Founded by Joe Fernandez and Binh Tran, in 2008, Klout initially served as one of the many ego-boosting sites designed to tell Twitter users how popular they are, but the service promptly evolved. In it's current form, Klout is a sophisticated ranking system that analyzes one's activity on social networks and assigns a score to that individual based on his/her ability to influence others.
Whereas many social metrics tend to look at sheer quantity -- how many fans or followers do you reach, Klout's algorithm is much deeper and more complex. Yahoo researcher, Duncan Watts, has long preached that the number of followers is a very poor predictor of ... anything, a problem Klout circumvents by not only looking at how many people subscribe to a twitter feed, but also how often they click on posted links, respond to, list, or retweet that user, and how influential those followers are, all of which can be qualified by specific topics, keywords, and geographic regions, made possible through access to Bit.ly's link tracking metrics and Twitter's firehose of data. Among the marketers already working with Klout are Starbucks, CoverGirl, Dannon Yogurt, Virgin America, and most recently, Fox.
When Virgin America opened up its Toronto route last spring, it asked Klout to find a small group of influencers to receive a free flight, in hopes that they'd effectively spread the word. "We allotted 120 free flights for this campaign -- all of which were booked within a matter of weeks -- so we were very pleased with how much enthusiasm was generated to take advantage of our offer," said Porter Gale, VP-marketing at Virgin. "We saw a ton of social media buzz and press around the campaign which definitely helped to build awareness for our brand and product in the Toronto market."
After accruing the initial 120 participants and an additional 144 engaged influencers, the word of mouth power kicked in, as those individuals, proud to have "earned" such special treatment, generated more than 4,600 tweets about the new route. This, in turn, led to more than 7.4 million impressions and coverage in top blogs and news outlets like the L.A. Times and CNN Money. And all it took was making those original 120 participants feel special.
Before Twitter, Foursquare or Facebook, "social media strategy" usually meant finding the right bloggers to suck up to. But just about everyone quickly figured out the downside. "Throwing free samples to whole bunch of poorly targeted bloggers has serious limits," said Klout global sales head Garth Holsinger. "The individuals we engage are identified because they've worked hard to establish a credible voice on subjects that matter to them."

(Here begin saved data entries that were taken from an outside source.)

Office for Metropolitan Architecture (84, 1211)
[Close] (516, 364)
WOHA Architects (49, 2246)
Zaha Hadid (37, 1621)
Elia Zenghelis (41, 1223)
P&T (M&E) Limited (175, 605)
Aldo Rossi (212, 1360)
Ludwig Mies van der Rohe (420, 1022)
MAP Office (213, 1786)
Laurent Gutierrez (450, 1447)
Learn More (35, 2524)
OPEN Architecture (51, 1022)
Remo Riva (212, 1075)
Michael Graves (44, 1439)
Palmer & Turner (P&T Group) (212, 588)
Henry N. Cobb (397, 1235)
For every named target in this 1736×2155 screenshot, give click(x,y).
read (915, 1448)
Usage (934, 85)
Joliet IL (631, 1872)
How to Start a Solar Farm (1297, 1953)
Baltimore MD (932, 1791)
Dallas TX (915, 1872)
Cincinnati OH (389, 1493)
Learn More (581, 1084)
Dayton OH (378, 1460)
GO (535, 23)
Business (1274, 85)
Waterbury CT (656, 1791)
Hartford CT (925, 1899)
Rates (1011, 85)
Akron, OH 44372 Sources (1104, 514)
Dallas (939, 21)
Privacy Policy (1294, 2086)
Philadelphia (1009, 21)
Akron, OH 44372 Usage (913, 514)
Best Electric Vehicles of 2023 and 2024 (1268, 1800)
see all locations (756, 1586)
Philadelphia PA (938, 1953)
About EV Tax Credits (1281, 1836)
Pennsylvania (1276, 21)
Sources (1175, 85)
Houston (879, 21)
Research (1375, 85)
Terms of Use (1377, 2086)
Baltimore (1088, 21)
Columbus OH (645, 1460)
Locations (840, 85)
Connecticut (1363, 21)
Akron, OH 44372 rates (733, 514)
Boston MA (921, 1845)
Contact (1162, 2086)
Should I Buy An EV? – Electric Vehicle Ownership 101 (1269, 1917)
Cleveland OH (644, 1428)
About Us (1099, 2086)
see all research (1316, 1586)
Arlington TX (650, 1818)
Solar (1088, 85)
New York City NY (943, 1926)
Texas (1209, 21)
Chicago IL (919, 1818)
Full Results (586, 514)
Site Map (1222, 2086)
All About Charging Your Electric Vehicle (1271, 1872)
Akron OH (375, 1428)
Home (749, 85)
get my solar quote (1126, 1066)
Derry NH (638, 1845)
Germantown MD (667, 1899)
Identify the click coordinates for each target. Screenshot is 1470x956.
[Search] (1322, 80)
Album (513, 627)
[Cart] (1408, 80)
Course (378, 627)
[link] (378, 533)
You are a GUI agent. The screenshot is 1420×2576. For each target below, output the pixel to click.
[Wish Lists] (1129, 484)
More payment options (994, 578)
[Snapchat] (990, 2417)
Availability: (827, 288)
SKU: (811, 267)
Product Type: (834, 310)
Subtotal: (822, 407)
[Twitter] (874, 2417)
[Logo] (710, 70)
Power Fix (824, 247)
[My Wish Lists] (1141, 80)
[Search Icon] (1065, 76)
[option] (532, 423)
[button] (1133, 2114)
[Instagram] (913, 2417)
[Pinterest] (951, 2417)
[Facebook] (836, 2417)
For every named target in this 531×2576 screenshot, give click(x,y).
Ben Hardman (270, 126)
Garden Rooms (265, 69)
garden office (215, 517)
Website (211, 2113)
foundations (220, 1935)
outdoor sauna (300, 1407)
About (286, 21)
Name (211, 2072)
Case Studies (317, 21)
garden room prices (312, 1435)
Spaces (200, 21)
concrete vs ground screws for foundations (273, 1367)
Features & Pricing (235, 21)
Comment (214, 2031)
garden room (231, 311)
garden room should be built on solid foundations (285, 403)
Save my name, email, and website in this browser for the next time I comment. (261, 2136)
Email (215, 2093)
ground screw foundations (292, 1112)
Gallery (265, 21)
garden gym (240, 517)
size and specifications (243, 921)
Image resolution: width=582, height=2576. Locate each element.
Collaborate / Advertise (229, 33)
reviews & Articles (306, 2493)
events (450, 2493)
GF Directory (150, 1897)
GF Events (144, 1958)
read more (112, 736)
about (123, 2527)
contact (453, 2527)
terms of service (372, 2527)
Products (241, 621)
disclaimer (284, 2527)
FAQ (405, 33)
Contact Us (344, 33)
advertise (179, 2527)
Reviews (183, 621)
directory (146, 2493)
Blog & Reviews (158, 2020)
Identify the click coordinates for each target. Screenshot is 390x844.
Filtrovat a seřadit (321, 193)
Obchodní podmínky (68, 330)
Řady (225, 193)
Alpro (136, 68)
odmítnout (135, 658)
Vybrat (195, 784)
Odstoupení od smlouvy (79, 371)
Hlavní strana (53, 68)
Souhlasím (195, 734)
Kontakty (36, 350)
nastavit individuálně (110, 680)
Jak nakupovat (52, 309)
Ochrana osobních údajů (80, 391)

This week, Klout began pulling in Facebook Data to get a fuller picture of an individual's social media footprint. And according to co-founder, Joe Fernandez, they have their sights set on LinkedIn, MySpace, Digg, and even Youtube, for future integration, as the company seeks to develop their service as a legitimate standard measure of influence.
It's not too difficult to imagine the consumer uses of this kind of service once deeper integration and functionalities are added. Debating purchasing that hot new tech gadget? Use Klout to identify your friend with the most expertise in this area and tap them for a review.
However, Klout -- and the idea of influencer targeting -- isn't without its share of critics. The danger, obviously, is that businesses start to over-rely on one metric. "My issue with Klout is not that they created a system to measure influence, it's that there aren't many strong competitors for online reputation evaluation systems and so I see their rankings circulating on different websites and Twitter clients as if they were authoritative," said Liz Pullen, sociologist and analyst at What the Trend.
"Klout is like having just one credit monitoring company. You might do spectacularly good or have a terrible ranking but the validity of the ranking system itself has yet to be proven until you have another service to compare it to."
Addressing such concerns is of obvious importance to Klout's future, which is why, according to Holsinger, they are working in conjunction with Universal McCann' new social media shop, Rally, to develop a reporting structure and analytics system. I reached out to Rally for further details on the partnership, but they declined to comment.
Klout's system may not yet be perfect, but to brands like Virgin America, its value is already apparent. For years, social media has promised marketers a high return on little, if not concentrated, investment, and this may be the first step toward realizing that elusive ROI. More importantly, the platform has the potential to bring true celebrity status -- and all the associated perks -- to anyone willing to work for it.